Filmada más de cuarenta años después de la publicación de la novela, la película de Gustavo Fontán basada en El limonero real revisa y selecciona ese material que le ser­virá como base. La lectura es por supues­to, personal e histórica. Se trata de Fontán leyendo a Saer, de un cineasta leyendo a un escritor –o más específicamente, leyen­do una obra puntual de un escritor–, pero también se trata de una suerte de lectu­ra más o menos histórica y coyuntural de Saer. O de una lectura que tiene sus condi­ciones de posibilidad no sólo en el lengua­je cinematográfico sino también en los de­bates de la crítica sobre la obra del escritor santafesino. Para decirlo de otro modo: El limonero de Fontán lee El limonero de Saer, no sólo desde un lugar particular –el cine– sino también desde un momento particu­lar en la historia de la lectura de la obra de Saer y por supuesto, en la historia propia de la producción cinematográfica. La pre­gunta entonces es no qué toma la pelícu­la de la novela, cómo la adapta o traspone sino, en qué se convierte la novela después de pasar por el cine.

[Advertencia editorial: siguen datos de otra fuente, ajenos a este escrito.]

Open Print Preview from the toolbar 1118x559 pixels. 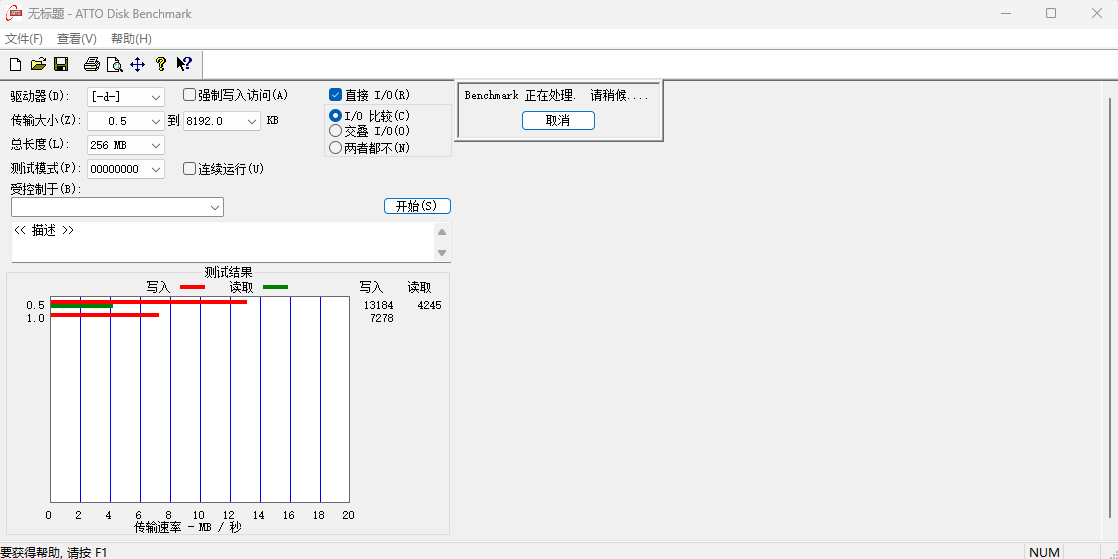(115, 65)
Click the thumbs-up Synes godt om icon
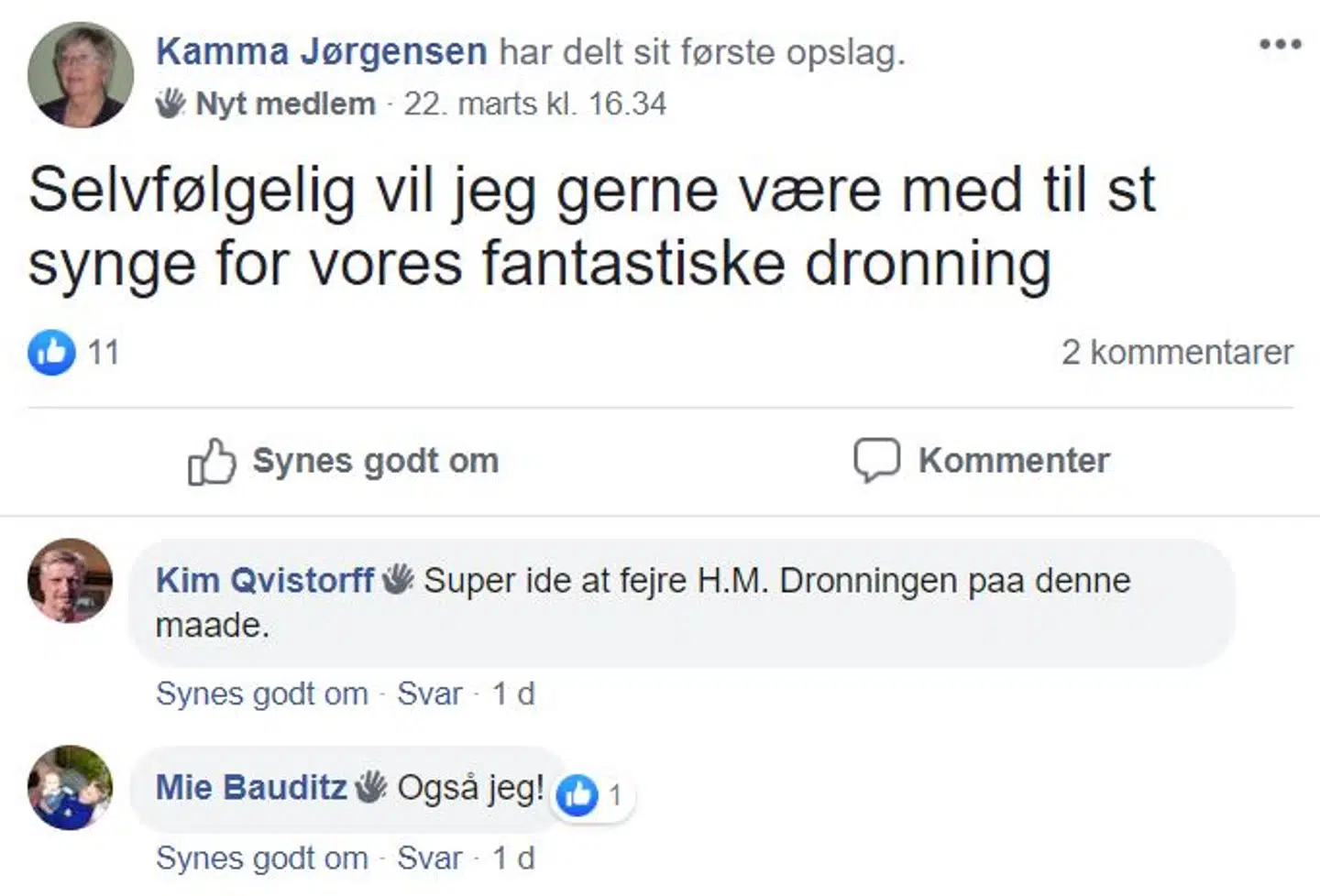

Cuando Saer empieza a publicar a princi­pios de los ‘60, sus textos no encuentran lugar en un sistema literario dominado por debates sobre el realismo, el modelo del compromiso sartreano y los modos de reforzar los vínculos entre la serie litera­ria, histórica y política. El hecho de que sus relatos tengan una referencia topo­lógica explícita y se desarrollen en una zona –la ciudad de Santa Fe, el espacio rural isleño, Colastiné y Rincón– le dan la única legibilidad posible y lo etique­tan como escritor regionalista. La publi­cación de Rayuela y el experimentalismo de la novela latinoamericana de esos años cambiará radicalmente el panorama lite­rario pero, Saer, muy distanciado del boom y de una poética programadamente lati­noamericanista, ocupará los márgenes de ese sistema. En los años ‘80, fundamen­talmente a partir de las voces de críticos e intelectuales nucleados alrededor de Punto de vista, la poética saereana será leí­da, por un lado, desde el contraste entre historias vulgares o pedestres y maestría formal y, por otro, a partir de un cambio de eje: alejarse de las preguntas sobre la identidad nacional formuladas por la lite­ratura del ‘60 y ‘70, para abrirse a interro­gantes sobre la percepción y la memoria, las formas de representación y el estatuto de lo real.